[EXERCISE] All lines from the one holding "Where should I click to: Expand" down to the last line of the entries are to be reproduced exactly, with no other lines.

RECORDS TO USE Block Start

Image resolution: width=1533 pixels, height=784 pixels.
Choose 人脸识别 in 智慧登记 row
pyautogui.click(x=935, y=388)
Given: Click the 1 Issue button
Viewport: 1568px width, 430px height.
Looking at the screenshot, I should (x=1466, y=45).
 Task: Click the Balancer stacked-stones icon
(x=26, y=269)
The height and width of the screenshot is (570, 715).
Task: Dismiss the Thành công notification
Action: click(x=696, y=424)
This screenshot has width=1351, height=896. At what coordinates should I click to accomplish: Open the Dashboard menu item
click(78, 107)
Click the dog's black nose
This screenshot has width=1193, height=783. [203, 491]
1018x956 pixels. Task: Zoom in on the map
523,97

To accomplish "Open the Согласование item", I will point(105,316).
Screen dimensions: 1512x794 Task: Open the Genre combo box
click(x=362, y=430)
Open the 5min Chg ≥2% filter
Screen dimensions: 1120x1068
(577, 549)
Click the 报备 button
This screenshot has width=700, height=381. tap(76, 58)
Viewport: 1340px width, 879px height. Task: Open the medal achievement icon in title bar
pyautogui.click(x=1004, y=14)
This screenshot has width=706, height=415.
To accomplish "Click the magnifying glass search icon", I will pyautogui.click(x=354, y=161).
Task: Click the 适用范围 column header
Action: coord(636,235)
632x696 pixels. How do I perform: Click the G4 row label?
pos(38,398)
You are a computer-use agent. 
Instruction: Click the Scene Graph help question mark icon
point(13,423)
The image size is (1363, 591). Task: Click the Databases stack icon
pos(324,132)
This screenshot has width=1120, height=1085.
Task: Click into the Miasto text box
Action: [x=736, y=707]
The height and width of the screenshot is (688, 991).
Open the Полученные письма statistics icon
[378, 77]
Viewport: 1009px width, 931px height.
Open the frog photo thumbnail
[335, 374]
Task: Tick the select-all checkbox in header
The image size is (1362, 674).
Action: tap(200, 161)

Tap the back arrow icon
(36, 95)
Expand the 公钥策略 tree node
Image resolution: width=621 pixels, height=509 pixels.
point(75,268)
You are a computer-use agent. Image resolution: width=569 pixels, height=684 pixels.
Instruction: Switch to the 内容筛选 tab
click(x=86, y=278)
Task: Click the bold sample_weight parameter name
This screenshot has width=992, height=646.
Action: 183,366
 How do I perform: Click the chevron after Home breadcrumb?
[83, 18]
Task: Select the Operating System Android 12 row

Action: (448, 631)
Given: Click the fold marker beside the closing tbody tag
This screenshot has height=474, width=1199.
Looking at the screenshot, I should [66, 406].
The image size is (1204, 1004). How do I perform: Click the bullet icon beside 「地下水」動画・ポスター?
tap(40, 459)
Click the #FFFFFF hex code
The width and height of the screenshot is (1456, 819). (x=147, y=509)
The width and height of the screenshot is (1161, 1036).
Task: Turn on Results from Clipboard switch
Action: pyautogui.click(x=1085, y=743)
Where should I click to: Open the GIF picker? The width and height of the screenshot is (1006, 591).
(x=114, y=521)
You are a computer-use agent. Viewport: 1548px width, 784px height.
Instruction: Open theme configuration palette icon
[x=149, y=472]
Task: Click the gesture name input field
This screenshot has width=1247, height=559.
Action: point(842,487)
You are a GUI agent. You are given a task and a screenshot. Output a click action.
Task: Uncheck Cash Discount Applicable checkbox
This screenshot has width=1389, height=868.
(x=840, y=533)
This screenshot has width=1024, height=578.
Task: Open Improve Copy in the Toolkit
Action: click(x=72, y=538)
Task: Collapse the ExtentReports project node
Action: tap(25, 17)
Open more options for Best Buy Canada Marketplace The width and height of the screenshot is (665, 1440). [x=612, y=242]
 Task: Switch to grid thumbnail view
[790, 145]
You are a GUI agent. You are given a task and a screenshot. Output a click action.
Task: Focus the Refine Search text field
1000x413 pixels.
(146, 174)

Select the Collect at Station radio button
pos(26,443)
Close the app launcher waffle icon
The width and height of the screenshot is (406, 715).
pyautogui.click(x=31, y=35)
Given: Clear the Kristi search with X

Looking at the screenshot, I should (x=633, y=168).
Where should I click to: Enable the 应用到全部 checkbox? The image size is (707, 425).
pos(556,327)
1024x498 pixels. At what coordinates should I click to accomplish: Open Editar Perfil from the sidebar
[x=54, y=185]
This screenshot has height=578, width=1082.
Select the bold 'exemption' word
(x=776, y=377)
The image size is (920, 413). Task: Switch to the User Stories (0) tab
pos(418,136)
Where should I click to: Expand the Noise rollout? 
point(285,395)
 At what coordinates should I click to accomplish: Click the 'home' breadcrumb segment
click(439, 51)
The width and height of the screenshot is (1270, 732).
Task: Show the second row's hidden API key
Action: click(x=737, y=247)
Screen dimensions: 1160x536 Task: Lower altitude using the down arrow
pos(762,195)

RECORDS TO USE Block End

[PROBLEM SOLUTION]
Where should I click to: Expand the Noise rollout? 
point(285,395)
 At what coordinates should I click to accomplish: Click the 'home' breadcrumb segment
click(439, 51)
The width and height of the screenshot is (1270, 732).
Task: Show the second row's hidden API key
Action: click(x=737, y=247)
Screen dimensions: 1160x536 Task: Lower altitude using the down arrow
pos(762,195)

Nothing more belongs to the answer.